Works by Rachel Mica Weiss made a striking impression at the Dallas Art Fair in April, where they were presented by the New York–based gallery CARVALHO. Known for her sculptural and immersive installations, Weiss explores tension, structure, and materiality in ways that challenge perception. In this conversation, Jennifer Carvalho—founder and director of CARVALHO—sits down with the artist to delve into her practice, process, and the ideas behind her latest pieces.
Jennifer Carvalho (JC): Your textile language speaks to both the landscape and the psyche. How do you draw connections between interior states and external environments? What drives this impulse?
Rachel Mica Weiss (RMC): My practice is rooted in psychology, and I’ve long been interested in how emotional states can be translated into material form. I’m drawn to dualities—strength and fragility, power and vulnerability—and how those tensions can be held within a single object or spatial experience—or human being. Textiles, with their softness and history as spatial dividers, offer a compelling medium to examine psychological and physical boundaries. I’m interested in the structures we build—architectural, psychological, emotional—and how they might be rendered permeable, flexible, even undone. I’ve always worked large-scale and found the loom too restrictive. Expanding off the loom allowed me to engage sculpture, installation, and architecture—disciplines that share concerns with the body, space, and perception.
JC: These pursuits are lucidly connected across your various series, whether domestically or architecturally scaled. In your Woven Screens what begins as a linear element builds into a dimensional threshold. In what ways do you conceptualize this sense of passage and the viewer’s role?
RMW: The idea of the portal is central to my work. The woven planes are entry points into ways of perceiving. When approached head-on, the threads dissolve into a color field; viewed obliquely, the underlying geometry emerges. That shift in perception is integral. I want viewers to sense how fluid and contingent our seeing can be. All this is held between the frame, drawing on its historical use as a mediator between reality and image, creating two worlds—one the viewer occupies, and one imagined and seen through the “screen.” Recent work goes beyond this reference of painting space to piercing the solidity of the picture plane. While previous Woven Screens were atmospheric landscapes viewers felt they could enter, recent works use brighter, harder-edged blocks or bands of color that seem vibration, weight, or compression—ways to tap into viewers’ psychic or phenomenological experiences.
JC: The classical arch is so deeply encoded in our built environments that we almost stop seeing it. In Arches you soften, even unmake, this symbol of strength. What possibilities emerge when we take apart a structure we assume to be permanent?

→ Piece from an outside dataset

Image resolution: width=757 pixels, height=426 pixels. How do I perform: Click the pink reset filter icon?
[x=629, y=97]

RMW: The Arches installations, like Draped Arches in Gold in Brookfield’s Allen Center in Houston, remake a traditional form in material that’s soft, almost slouching. What’s solid and immutable is made permeable—vulnerable, even. It challenges the authority of the built world and suggests that even our most established structures—physical, psychological, cultural—can be reconfigured. By unmaking the arch, I’m not removing its power, but opening up space to invite more fluid and human-scale interpretations of strength.

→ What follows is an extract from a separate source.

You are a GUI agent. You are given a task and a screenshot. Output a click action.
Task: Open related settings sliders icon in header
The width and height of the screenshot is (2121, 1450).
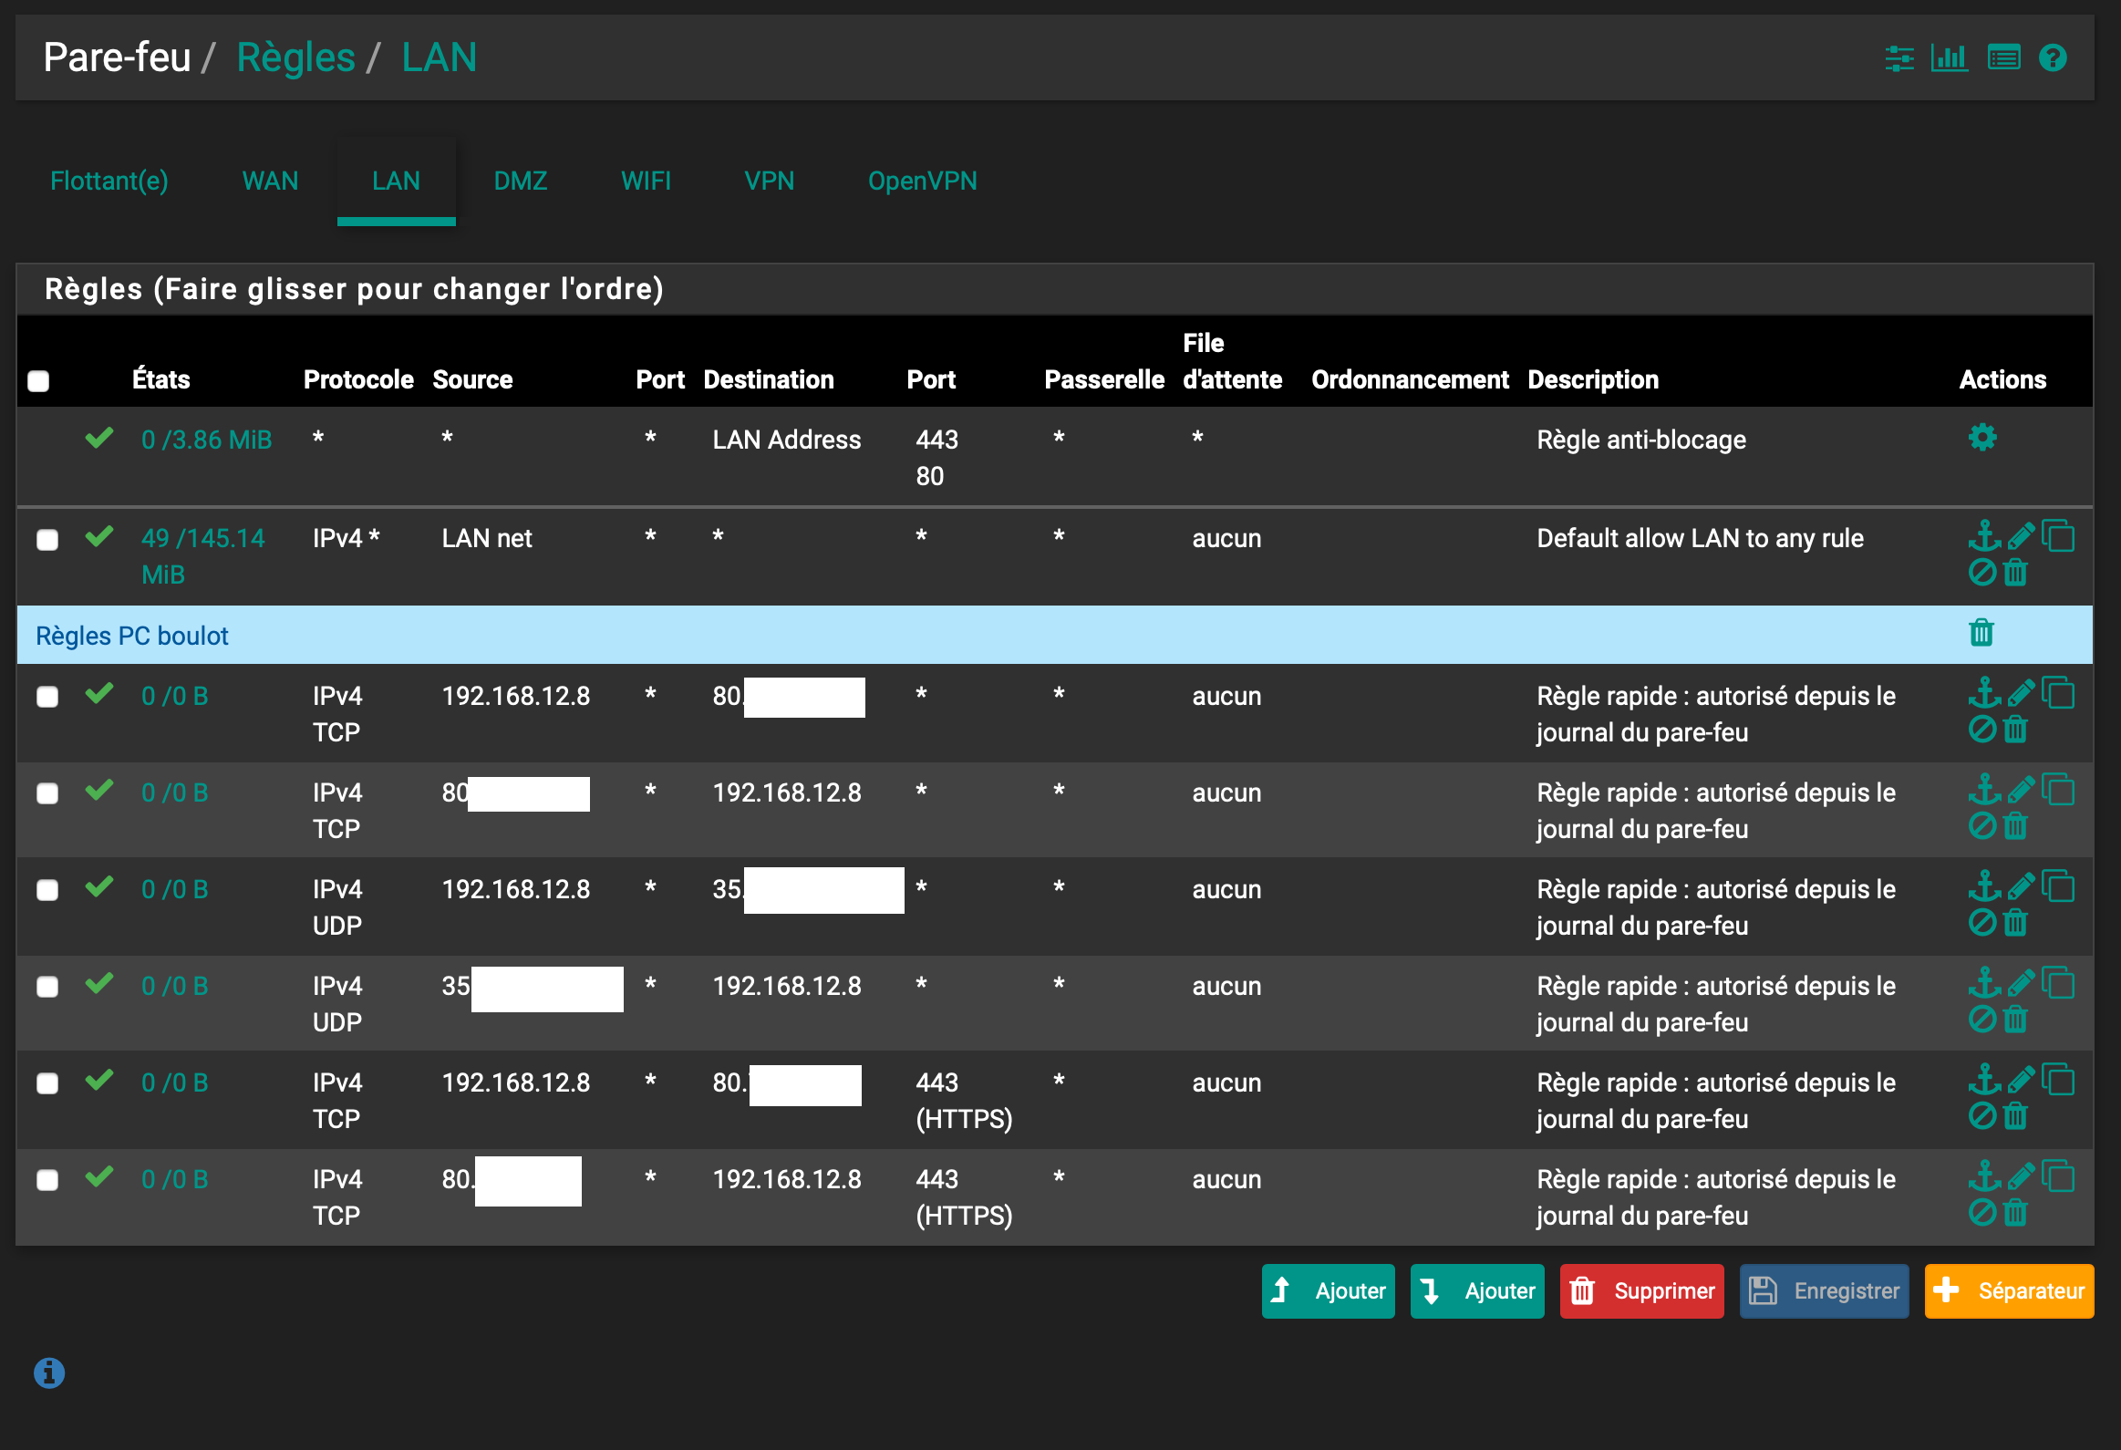1899,58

JC: Your Topographies installations respond so intuitively to architecture yet evoke the shifting rhythms of the natural world. How do you negotiate that tension between what is shaped by nature and what is shaped by hand?
RMW: Topographies bring the outside landscape in, casting seemingly fixed landforms as diaphanous and permeable. That act is a metaphor, suggesting that barriers may be less solid than we assume. These spaces hold contradiction: stillness and movement, containment and expansiveness, vulnerability and strength. In many ways, Topographies visualize the porous boundaries between our bodies, our environments, and the systems—natural and human-made—that shape us.
JC: Your outdoor installation, Yield, on view at the Al Held Foundation through October 10, brings these inquiries into direct conversation with the landscape. Did it reveal anything to you about the natural world’s own agency?
RMW: Yield marks my first foray into bringing my fiber work outdoors. I bound together 32,000 feet of rope using 66,000 zip ties to create a net that hovers just above the earth, following the slope sculpted by artist Al Held decades ago. The form evokes an earlier topography and gestures toward both control and surrender. I think of it as offering the land a kind of porous veil while allowing it to reassert itself. Grass began growing through the fiber almost immediately. That quiet reclaiming was something I hoped for but couldn’t fully anticipate. It speaks to the tension we hold with the land—our compulsion to shape it, and its enduring capacity to grow back through us.